Bend Parks unveils open-air pavilion plans

Design could be first of its kind in the nation

POSTED: 5:48 PM PST December 24, 2013    UPDATED: 3:13 PM PST December 18, 2013 
Renderings released of Simpson Pavilion
BEND, Ore. -

Bend is getting its first look at what a new open air sports pavilion could look like on the city's Westside. Tuesday night, designers showed the Bend Metro Park and Rec Board the first renderings of the proposed structure, planned to be built near the roundabout at Simpson and Colorado avenues.

"We have a structure type that we are looking at," Project Manager Jim Figurski said. "We're vetting all of the technical issues surrounding that type of structure."

The $11.35 million project will take up 3.3 acres of an 11-acre chunk of land, a major element of a recent voter-approved bond measure.

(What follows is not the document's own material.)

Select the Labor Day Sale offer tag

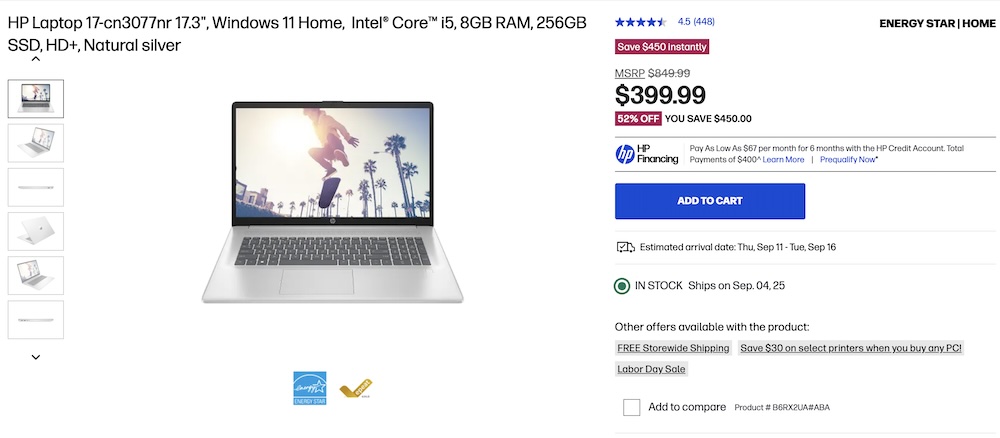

Designers from Opsis Architecture in Portland proposed a catenary-type structure. The design would be open-air, but the roof would be made of three-inch wood panels, suspended or draped by anchored cables.

James Meyer, a partner at Opsis Architecture, says they have been working with a Canadian company on the idea and a system to support the roof.

"We began a discussion and dialogue regarding how this facility could be both highly functional, but also iconic," Meyer said.

He added that, to his knowledge, the building would be a first in the country.

The idea to a do an all-wood roof was inspired by Bend's history and where the city is headed.

"We could think about wood being used in ways that are quite unique," Meyer said, "where wood could represent a history of Bend."

With the open-air nature of the building, designers hope it will be inviting.

"You're going to see the activities," Meyer said, and "that will encourage more people to participate in those activities relative to recreation."

Adjacent to the building would be two multipurpose gardens or courtyards.

The building will house an ice rink in the winter, and in the summer will be used as a multi-sports complex.

"It's light, it's airy, and yet it has the protection and enclosure that we need," Figurski said. "I think it will be something that will attract people to Bend."

With a vision, the design team is now using special software to test different conditions, from snow load to how water would move on the roof.

Cost estimates should be finalized by the end of the week. Project managers say right now, they are slightly over budget but expect to finish under.

When plans are more set in stone, the public will get a chance to weigh in on what they think of the plans. That could come after the first of the year.